Internal mobility can be promoted through storytelling. Use your platform to show how employees have thrived through non-traditional career growth and progression, or how employees have grown in their roles. These kinds of stories can inspire employees who are thinking about something new in their company or role…or looking at options.

Promoting Resources

It’s not your job to create learning programs, but it is your responsibility to communicate their existence to employees. According to the Prudential survey:

  • Nearly half of workers (46%) say the pandemic caused them to reevaluate their skill sets, and 1 in 5 (19%) say it has made pursuing education or learning a new skill a greater priority.
  • Many workers continue to see adaptability and a willingness to learn (40%) as one of the most important skills workers will need in their careers.
  • Only 48% participated in employer offered skills training in the past year — down 10 percentage points from 2019.

Let your employees know about your homegrown learning programs, subscriptions to journals, magazines, and websites, and about your partnership with LinkedIn Learning and Coursera. Pepper your stories, newsletters, digital signage, podcasts, and every other channel with reminders of this career-changing free perk!

  • Bonus: This is a measurable effort. You can count whether a piece of communication led to more signups, downloads, requests for content, etc.

Connecting Employees

Remote workers’ connection to company culture has improved, according to Prudential. Almost half (47%) say they feel connected to their company while working remotely — up from 36% at the start of the pandemic.

  • However, 45% of remote workers still report feeling disconnected.

Recreating the watercooler effect has been one of the most difficult conundrums faced by HR and employee comms during the pandemic. In our evolving WFH/remote/hybrid workplace, CEOs across the board are lamenting the lack of spontaneity, collaboration, and serendipity that happened in hallways and at lunch tables IRL.

Remind employees of programs and tools that help connect people — chat groups, AMAs, employee resource groups, and so on.
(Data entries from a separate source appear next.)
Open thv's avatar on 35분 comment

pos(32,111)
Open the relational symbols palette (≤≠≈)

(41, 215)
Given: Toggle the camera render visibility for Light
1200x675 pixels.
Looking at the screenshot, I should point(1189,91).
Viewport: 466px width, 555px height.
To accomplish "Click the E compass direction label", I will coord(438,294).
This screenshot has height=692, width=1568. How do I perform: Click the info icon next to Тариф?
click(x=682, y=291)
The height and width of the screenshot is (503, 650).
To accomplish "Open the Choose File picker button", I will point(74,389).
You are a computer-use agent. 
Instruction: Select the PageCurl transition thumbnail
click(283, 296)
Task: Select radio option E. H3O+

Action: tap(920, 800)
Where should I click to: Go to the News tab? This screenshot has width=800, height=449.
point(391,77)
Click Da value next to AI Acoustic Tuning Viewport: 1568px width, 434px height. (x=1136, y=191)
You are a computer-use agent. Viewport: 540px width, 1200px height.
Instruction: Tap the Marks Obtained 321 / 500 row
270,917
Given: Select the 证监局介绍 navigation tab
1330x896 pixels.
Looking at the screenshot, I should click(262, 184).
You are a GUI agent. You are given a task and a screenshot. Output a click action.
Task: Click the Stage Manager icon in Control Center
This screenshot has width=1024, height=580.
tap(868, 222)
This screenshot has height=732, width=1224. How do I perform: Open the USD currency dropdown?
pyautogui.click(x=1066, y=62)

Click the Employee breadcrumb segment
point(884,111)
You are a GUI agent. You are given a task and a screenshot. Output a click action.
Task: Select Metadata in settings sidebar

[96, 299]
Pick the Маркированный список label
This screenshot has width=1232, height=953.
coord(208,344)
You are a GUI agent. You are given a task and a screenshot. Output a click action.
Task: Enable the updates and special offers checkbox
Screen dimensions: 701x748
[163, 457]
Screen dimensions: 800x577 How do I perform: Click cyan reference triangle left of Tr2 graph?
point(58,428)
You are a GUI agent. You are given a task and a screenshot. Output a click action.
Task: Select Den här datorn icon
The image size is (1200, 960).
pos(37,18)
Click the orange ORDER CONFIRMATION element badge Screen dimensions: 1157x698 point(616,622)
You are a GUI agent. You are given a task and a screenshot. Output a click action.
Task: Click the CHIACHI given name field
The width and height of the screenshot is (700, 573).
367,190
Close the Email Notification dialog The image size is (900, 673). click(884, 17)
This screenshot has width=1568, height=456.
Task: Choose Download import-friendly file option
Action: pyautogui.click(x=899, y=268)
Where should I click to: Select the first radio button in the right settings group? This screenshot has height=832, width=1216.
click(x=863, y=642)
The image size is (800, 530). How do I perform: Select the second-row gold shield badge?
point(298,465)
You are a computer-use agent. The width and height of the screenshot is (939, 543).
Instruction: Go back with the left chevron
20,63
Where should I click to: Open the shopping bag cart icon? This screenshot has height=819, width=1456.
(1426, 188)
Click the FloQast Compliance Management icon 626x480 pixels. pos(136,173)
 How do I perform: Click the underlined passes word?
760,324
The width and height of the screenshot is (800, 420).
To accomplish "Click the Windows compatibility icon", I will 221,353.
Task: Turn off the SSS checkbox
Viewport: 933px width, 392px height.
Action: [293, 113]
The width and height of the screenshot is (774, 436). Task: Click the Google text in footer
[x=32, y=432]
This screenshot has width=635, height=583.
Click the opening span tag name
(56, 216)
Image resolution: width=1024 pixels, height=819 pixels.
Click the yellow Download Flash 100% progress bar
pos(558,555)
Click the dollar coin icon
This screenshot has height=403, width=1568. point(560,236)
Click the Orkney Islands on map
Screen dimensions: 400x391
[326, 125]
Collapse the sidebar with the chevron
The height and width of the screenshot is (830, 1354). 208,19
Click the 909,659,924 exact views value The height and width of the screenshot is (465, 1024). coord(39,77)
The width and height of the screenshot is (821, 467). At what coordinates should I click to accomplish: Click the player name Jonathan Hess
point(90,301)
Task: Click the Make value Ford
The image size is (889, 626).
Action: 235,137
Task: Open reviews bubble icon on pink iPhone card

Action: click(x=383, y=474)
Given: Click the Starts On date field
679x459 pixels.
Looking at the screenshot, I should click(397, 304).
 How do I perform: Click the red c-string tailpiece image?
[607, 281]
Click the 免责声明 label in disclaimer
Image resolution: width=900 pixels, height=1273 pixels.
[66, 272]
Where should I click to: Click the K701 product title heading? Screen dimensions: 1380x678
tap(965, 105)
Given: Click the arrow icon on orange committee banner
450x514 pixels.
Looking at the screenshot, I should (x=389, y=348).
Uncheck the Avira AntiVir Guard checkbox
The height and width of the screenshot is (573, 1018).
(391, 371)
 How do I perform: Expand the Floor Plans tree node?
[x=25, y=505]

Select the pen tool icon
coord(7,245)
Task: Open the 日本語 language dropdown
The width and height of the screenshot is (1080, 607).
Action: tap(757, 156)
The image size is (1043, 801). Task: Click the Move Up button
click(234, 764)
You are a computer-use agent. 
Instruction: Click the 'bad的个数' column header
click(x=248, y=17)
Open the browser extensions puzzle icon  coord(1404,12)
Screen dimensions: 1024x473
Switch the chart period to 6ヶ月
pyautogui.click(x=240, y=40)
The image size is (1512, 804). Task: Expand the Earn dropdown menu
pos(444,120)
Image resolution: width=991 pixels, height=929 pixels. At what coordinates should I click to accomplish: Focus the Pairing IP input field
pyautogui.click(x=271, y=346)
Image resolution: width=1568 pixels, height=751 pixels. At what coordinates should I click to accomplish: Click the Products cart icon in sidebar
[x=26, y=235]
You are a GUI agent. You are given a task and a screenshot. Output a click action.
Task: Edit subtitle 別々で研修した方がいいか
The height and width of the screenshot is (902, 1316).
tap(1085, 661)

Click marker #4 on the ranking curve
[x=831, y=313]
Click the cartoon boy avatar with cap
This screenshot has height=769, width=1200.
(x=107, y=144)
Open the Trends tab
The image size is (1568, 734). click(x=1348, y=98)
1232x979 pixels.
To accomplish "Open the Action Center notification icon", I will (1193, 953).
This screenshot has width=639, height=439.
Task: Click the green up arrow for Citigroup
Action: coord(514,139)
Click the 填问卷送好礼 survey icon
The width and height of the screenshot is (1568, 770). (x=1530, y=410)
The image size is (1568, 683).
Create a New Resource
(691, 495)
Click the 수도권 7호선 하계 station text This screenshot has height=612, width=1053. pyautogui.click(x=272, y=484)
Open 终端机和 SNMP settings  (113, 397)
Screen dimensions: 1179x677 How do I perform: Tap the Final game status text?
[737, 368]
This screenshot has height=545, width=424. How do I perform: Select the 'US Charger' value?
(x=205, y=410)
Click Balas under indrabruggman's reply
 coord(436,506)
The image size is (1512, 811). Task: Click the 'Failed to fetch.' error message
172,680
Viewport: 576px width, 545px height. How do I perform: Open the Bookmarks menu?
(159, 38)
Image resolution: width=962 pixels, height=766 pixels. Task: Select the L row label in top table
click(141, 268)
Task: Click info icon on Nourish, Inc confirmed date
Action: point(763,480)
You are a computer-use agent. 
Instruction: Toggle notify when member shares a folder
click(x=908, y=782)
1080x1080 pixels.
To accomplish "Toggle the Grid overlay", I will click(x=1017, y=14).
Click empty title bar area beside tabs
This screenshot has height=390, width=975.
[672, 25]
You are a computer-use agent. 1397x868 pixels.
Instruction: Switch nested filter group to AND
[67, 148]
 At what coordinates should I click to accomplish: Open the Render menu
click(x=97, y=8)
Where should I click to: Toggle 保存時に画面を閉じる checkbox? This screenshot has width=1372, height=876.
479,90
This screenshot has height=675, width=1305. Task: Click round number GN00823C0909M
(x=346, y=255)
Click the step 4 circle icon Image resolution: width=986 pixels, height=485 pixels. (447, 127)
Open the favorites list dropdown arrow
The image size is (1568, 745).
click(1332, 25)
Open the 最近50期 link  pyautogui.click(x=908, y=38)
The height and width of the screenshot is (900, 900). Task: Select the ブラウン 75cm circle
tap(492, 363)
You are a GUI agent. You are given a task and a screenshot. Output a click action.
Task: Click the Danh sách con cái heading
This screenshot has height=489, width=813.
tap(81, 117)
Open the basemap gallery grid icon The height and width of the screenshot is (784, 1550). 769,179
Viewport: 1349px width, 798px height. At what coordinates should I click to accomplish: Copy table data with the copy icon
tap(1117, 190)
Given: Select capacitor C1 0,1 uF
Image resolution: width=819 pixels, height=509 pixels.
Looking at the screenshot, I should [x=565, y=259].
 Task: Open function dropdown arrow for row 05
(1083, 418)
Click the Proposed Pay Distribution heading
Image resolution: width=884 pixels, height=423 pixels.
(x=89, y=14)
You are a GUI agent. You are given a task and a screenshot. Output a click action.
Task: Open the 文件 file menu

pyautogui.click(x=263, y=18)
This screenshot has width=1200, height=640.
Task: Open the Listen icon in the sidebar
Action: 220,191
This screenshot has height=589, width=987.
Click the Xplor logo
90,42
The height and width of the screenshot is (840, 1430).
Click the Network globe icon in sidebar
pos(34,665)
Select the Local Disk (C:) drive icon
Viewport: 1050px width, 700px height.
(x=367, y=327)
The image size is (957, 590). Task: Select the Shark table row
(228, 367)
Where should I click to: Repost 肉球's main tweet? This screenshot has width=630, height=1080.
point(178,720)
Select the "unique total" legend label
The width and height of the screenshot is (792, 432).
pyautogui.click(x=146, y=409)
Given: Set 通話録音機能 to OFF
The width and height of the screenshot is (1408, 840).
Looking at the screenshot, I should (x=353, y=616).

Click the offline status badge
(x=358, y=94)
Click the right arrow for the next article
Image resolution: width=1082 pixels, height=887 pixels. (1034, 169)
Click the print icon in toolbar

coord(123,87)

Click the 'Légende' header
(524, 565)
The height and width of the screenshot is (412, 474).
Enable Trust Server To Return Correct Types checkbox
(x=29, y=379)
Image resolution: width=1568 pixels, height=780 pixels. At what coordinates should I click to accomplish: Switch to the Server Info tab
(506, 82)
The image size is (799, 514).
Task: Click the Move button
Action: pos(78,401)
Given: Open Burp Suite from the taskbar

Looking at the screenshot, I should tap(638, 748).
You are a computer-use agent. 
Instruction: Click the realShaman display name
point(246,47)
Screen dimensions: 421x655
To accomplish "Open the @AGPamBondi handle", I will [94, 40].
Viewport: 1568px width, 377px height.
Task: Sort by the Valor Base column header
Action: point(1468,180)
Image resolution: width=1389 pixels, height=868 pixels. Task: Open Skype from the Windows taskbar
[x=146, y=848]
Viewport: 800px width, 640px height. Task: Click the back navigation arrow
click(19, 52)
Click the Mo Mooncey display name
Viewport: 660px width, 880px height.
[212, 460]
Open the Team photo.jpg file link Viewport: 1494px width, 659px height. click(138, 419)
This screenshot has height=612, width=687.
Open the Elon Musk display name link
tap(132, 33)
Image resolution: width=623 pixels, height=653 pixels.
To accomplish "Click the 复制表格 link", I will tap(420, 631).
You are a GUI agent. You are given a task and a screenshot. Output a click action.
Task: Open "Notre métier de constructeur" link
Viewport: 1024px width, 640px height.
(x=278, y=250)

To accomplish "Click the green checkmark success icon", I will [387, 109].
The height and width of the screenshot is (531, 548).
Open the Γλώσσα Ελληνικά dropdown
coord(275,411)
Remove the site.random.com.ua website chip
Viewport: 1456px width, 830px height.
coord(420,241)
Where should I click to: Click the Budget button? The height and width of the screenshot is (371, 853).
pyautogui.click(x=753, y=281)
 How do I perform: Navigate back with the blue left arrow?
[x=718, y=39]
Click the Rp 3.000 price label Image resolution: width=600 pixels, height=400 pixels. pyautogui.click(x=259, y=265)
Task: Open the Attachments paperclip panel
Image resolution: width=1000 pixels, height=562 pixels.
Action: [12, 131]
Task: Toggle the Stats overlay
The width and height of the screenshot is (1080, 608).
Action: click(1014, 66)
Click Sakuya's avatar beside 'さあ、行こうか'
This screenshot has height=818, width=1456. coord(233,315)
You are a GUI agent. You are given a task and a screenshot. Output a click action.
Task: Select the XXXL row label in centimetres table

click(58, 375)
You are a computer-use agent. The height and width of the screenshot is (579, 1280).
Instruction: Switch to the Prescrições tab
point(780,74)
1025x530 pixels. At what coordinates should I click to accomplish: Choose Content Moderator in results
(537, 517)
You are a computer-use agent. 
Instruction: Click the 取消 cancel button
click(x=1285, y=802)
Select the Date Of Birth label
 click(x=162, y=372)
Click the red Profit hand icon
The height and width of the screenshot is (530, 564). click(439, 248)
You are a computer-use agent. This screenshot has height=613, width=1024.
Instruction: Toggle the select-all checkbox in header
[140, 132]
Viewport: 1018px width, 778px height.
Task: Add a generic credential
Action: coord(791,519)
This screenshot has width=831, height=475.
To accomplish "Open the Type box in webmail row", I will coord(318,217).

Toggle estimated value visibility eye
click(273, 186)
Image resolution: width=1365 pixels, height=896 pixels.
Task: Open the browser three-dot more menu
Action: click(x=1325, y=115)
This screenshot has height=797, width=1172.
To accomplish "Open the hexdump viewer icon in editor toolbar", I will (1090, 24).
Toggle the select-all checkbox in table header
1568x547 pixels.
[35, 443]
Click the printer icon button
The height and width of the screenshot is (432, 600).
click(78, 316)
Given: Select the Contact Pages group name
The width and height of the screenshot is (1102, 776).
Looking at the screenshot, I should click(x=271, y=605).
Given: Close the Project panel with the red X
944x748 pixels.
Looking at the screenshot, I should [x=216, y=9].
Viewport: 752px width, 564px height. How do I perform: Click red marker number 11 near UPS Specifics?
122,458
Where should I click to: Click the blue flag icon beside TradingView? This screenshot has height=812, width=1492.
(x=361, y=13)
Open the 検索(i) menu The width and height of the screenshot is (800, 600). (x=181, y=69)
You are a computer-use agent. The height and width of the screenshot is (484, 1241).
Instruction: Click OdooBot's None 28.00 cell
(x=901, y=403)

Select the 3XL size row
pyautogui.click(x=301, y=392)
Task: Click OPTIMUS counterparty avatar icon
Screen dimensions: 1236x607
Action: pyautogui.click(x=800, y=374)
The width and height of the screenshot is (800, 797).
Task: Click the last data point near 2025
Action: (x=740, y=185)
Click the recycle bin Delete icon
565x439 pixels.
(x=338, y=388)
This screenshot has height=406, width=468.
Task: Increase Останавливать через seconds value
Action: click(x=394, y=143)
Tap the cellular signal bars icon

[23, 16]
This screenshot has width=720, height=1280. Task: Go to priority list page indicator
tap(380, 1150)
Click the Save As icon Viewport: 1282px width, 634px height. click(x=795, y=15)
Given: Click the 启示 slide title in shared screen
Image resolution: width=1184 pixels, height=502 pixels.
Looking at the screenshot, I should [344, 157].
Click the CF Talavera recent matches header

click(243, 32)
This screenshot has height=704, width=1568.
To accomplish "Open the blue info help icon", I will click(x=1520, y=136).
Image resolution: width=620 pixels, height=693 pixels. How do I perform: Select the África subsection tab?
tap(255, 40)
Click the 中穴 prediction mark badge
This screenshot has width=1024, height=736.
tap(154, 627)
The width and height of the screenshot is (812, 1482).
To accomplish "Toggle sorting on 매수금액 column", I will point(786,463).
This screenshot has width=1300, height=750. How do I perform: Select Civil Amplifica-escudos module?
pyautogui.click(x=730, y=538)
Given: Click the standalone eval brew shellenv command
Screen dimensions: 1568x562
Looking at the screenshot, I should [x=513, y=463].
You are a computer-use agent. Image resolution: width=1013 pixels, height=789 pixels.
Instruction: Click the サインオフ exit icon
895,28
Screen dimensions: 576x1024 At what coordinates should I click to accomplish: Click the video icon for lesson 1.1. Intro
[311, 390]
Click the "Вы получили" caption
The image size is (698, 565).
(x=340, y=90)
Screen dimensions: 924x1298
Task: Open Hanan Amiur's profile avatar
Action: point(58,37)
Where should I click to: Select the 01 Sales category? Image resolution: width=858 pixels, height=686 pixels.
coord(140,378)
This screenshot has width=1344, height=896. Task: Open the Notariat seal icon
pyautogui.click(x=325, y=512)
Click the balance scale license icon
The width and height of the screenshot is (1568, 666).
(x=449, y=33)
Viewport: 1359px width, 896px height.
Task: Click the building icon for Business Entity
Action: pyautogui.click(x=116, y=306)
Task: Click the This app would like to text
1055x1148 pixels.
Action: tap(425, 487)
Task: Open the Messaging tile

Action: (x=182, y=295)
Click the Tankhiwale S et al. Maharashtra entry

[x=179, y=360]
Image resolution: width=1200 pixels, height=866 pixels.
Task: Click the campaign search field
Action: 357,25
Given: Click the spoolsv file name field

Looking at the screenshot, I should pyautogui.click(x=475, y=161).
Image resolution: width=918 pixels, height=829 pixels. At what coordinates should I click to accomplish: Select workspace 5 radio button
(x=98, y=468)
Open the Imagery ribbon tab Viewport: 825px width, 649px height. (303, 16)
Highlight a unique Slack channel each week in your newsletter; ask senior leaders to give a shout-out to their favorite “fun” (non-work) Zoom channel or Yammer group during a town hall.

  • Any attempt to re-create the watercooler experience feels contrived and is doomed to fail. Don’t force it. Employees will find ways to gab, vent, gossip, and ideate. Let it happen.

Activating Employees

If you have a strict social media policy, now might be the time to loosen up. Employees are your organization’s best advocates. Outsiders trust employee opinions way more than press releases and carefully written blog posts that promote the company’s awesomeness.

If workers really love their job, help them promote the company on social media. Allow tweets, LinkedIn posts, and Instagram pics from employees touting how proud they are of their company and their coworkers; allow them to use hashtags and call out your org with @.

  • Not only are you facilitating authenticity in social media, but you’re also helping recruit potential employees who want to work with a winning company and cool, capable coworkers.
  • Platforms like Dynamic Signal can help scale an employee-driven social media project.

These are just five ways you can help mitigate the expected increase in employee attrition. (Measuring how much you helped is a topic for another day.) There are other ways employee comms can help, too, such as decreasing noise or assisting execs deliver clearer, targeted, consistent messages.

The point is that once it becomes safer for us to circulate and economies open up, employee churn will be a big problem for companies. Employee comms can assist with retaining employees. This is a very real business outcome, even if execs don’t yet recognize the priority.